È stato sicuramente un acceleratore. Come in quasi tutti i settori e le situazioni della vita quotidiana, la necessità affina l’ingegno.

L’attuale periodo di partite a porte chiuse ha costretto i club a fare i conti con significative perdite di entrate (i primi studi e ricerche hanno mostrato l’immenso impatto finanziario che la pandemia ha avuto sul settore sportivo, con i cinque grandi campionati europei di calcio che dovrebbero perdere fino a 4 miliardi di euro di ricavi nella sola stagione 2019-20) e un distacco forzato dai propri tifosi che non hanno potuto entrare nello stadio.

La tecnologia virtuale ha permesso, ad esempio, di coprire gli spalti vuoti con messaggi istituzionali o pubblicità (per compensare gli sponsor che non hanno avuto la possibilità di sfruttare tutte le potenzialità dei loro pacchetti sponsorship), di avvicinare i fan all’evento (social live streaming) e rendere gli stadi un po’ “meno vuoiti” in TV.

Questa scelta obbligata in molti casi ha portato i club ad affacciarsi per la prima volta all’utilizzo delle tecnologie virtuali, familiarizzare con esse e capire come in futuro potranno essere parte integrante della loro offerta commerciale.

Hai lavorato al fianco di professionisti che si occupavano della commercializzazione dei diritti tv e di questo settore più in generale. Secondo te come possono rendere meno obsoleto il proprio modello di business alcuni club di calcio oggi? E la ripartizione dei diritti tv è effettivamente così sbilanciata in Italia?

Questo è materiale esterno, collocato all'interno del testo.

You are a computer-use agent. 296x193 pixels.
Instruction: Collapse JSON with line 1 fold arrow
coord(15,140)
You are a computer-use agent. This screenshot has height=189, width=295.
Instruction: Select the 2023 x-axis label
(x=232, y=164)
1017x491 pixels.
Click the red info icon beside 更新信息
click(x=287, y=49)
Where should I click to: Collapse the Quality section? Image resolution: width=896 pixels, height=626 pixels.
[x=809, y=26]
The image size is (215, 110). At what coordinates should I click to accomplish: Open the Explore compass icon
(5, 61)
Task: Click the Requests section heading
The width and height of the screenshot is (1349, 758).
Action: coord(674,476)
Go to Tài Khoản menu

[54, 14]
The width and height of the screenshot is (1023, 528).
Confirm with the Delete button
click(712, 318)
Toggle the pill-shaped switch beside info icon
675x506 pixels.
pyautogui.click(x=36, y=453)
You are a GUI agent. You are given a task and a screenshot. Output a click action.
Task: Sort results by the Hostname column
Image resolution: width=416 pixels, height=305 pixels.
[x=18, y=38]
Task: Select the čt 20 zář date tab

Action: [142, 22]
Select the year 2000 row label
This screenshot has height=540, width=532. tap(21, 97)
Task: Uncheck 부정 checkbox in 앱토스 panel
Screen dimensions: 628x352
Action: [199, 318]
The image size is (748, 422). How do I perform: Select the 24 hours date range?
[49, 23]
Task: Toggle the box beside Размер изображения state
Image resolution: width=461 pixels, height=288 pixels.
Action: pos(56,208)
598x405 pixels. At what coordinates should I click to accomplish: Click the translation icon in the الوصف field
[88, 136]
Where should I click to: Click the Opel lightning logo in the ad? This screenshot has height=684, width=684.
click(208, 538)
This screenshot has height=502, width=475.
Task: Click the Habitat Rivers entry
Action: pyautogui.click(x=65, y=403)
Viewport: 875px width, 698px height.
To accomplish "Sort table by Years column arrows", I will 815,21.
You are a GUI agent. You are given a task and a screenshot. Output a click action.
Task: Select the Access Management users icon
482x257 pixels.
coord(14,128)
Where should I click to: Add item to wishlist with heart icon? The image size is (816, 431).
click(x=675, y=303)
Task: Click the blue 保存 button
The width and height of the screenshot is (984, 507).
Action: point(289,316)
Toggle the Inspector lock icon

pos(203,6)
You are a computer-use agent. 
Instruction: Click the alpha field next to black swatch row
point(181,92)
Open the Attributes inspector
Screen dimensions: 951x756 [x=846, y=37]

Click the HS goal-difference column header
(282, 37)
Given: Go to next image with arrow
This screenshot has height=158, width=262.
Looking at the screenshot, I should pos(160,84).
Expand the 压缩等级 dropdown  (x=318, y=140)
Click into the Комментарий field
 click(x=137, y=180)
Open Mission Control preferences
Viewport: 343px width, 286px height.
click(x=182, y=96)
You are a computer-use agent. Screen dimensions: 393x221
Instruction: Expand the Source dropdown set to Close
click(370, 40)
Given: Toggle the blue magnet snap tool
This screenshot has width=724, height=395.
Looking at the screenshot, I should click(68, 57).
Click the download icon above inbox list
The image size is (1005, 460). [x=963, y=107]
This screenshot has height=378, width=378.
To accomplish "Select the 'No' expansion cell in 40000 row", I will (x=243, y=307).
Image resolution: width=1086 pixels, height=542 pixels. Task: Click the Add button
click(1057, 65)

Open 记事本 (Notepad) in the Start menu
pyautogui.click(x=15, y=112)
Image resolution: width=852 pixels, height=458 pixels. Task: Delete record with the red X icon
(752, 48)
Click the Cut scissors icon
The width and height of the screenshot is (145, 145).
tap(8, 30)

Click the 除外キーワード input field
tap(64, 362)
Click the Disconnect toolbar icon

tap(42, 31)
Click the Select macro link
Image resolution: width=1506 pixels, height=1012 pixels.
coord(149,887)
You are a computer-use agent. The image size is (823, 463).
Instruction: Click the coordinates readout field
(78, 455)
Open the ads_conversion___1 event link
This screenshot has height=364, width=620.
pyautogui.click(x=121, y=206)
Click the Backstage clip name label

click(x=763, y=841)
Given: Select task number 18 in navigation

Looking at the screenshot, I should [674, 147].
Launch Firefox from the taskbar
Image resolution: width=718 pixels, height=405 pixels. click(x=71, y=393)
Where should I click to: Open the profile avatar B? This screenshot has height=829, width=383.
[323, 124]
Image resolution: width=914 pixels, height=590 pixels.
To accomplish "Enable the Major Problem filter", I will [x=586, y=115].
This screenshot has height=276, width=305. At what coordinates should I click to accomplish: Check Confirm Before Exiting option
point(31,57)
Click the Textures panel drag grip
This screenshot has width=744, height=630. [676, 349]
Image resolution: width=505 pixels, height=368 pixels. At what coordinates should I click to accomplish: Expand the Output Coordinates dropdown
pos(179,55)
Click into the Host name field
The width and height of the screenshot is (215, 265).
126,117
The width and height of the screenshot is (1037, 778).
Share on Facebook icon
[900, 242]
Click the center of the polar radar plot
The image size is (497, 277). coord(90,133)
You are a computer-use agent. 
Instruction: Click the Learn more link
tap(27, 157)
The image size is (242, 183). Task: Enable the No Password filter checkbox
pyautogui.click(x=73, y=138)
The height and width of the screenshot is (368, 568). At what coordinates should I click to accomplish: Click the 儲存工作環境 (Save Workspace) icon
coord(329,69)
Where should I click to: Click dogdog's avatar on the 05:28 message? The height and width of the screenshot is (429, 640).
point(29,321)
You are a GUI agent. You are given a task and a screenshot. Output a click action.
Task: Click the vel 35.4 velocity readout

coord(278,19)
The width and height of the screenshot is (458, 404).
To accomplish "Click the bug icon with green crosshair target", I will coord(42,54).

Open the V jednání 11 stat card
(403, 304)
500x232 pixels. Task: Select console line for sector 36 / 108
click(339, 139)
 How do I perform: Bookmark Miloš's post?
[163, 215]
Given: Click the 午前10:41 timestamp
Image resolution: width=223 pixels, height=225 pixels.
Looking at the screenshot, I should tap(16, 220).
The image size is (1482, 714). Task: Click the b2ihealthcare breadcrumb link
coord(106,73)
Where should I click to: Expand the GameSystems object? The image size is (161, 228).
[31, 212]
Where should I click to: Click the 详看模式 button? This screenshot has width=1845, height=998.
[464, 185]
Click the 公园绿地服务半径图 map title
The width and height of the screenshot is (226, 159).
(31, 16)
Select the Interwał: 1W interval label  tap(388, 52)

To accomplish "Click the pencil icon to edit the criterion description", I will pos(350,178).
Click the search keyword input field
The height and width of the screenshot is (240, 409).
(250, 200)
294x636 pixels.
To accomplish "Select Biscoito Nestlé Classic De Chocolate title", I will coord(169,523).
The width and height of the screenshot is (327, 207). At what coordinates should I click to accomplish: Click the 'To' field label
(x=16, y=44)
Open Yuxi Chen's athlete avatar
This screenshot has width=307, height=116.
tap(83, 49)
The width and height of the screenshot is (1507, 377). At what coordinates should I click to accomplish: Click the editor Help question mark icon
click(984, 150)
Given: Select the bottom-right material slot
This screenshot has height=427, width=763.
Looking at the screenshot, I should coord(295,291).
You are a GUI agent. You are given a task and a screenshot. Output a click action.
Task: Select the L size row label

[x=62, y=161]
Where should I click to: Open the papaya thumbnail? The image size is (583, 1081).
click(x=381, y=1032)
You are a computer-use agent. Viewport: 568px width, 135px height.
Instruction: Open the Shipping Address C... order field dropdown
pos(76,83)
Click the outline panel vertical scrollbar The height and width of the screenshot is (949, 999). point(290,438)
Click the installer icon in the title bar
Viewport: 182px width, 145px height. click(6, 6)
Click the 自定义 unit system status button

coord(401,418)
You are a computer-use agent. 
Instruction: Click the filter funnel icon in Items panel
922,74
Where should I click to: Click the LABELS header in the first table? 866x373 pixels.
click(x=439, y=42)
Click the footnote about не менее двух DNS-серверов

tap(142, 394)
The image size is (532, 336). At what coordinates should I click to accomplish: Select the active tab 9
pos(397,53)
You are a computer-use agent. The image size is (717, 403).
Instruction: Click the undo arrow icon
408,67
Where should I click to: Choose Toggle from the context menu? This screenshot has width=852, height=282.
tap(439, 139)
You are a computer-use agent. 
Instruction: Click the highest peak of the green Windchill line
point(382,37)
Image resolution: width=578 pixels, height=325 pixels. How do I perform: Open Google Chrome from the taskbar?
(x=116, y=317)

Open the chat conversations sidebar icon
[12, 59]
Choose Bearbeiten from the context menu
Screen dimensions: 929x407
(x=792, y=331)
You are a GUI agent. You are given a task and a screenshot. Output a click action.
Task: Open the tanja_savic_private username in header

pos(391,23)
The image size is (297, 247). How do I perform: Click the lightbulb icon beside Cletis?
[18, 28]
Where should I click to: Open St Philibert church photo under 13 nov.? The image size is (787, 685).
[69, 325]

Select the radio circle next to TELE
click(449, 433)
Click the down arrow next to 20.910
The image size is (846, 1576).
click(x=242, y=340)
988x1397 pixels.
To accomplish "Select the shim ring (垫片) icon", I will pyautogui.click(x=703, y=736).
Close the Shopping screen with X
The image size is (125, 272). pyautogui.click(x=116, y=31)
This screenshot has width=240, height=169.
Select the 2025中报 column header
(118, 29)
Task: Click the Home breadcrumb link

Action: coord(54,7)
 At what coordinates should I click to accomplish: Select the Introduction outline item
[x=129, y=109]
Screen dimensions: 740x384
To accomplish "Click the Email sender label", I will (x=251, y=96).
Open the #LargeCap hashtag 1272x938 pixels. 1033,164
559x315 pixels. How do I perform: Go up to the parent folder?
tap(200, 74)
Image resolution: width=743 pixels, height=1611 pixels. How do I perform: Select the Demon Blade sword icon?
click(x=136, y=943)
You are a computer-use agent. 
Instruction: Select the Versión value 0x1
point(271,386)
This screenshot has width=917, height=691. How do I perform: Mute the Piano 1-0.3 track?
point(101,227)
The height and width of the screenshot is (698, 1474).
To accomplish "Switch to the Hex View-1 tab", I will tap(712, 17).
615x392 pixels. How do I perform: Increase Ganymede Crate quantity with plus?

L’utilizzo della pubblicità virtuale è sicuramente lo strumento più innovativo che l’industria del marketing sportivo ha integrato da qualche anno a questa parte. Come detto, stiamo vivendo un momento di transizione molto importante da questo punto di vista: il passaggio da una comunicazione globale uguale per tutti, a una comunicazione sempre più personalizzata indirizzata in modo più specifico. Questo, oltre a generare entrate aggiuntive, renderà i messaggi più rilevanti per i consumatori e gli investimenti pubblicitari più accessibili per i marchi regionali più piccoli.

Ci sono altre novità o tecnologie che stravolgeranno nel medio termine il mondo dell’advertising nella Football Industry?

La prossima frontiera sarà sicuramente quella della pubblicità profilata sul singolo utente: due persone sedute fianco a fianco in metropolitana a guardare lo stesso evento sportivo avranno sui tabelloni pubblicità differenti, più specifiche e attinenti ai propri gusti e interessi.

Sembra fantascienza, ma in realtà non lo è. Potremmo non rendercene conto, ma quando guardiamo un video su varie piattaforme social, è una situazione che accade già.

Sei approdato in SUPPONOR di recente. Come ci si avvicina da professionista al mondo del virtual advertising, e quindi quali sono le competenze e l’approccio che uno che vuole fare il tuo mestiere deve avere?

Prima di entrare a far parte di Supponor, che è un’azienda tecnologica, ho trascorso 14 anni presso un’agenzia leader a livello mondiale per i diritti media e marketing, specializzata in eventi sportivi. Il ruolo dell’agenzia è fondamentale perché opera proprio al centro di un ecosistema fatto di rights holder (società e federazioni sportive), sponsor (che sono considerati gli investitori) e fornitori di innovazione tecnologica che forniscono strumenti per massimizzare i ricavi.

Questo mi ha permesso di apprendere da un lato cosa chiedono i brand che vogliono investire in eventi sportivi, e dall’altro cosa offrire ai titolari dei diritti per soddisfare le esigenze dei brand. Questo si sta rivelando fondamentale nel mio nuovo ruolo in Supponor per guidare l’innovazione tecnologica nella giusta direzione per essere funzionale ai vari attori del mercato.

Grazie mille per l’intervista Massimo, molto interessante. Ci vediamo al prossimo appuntamento!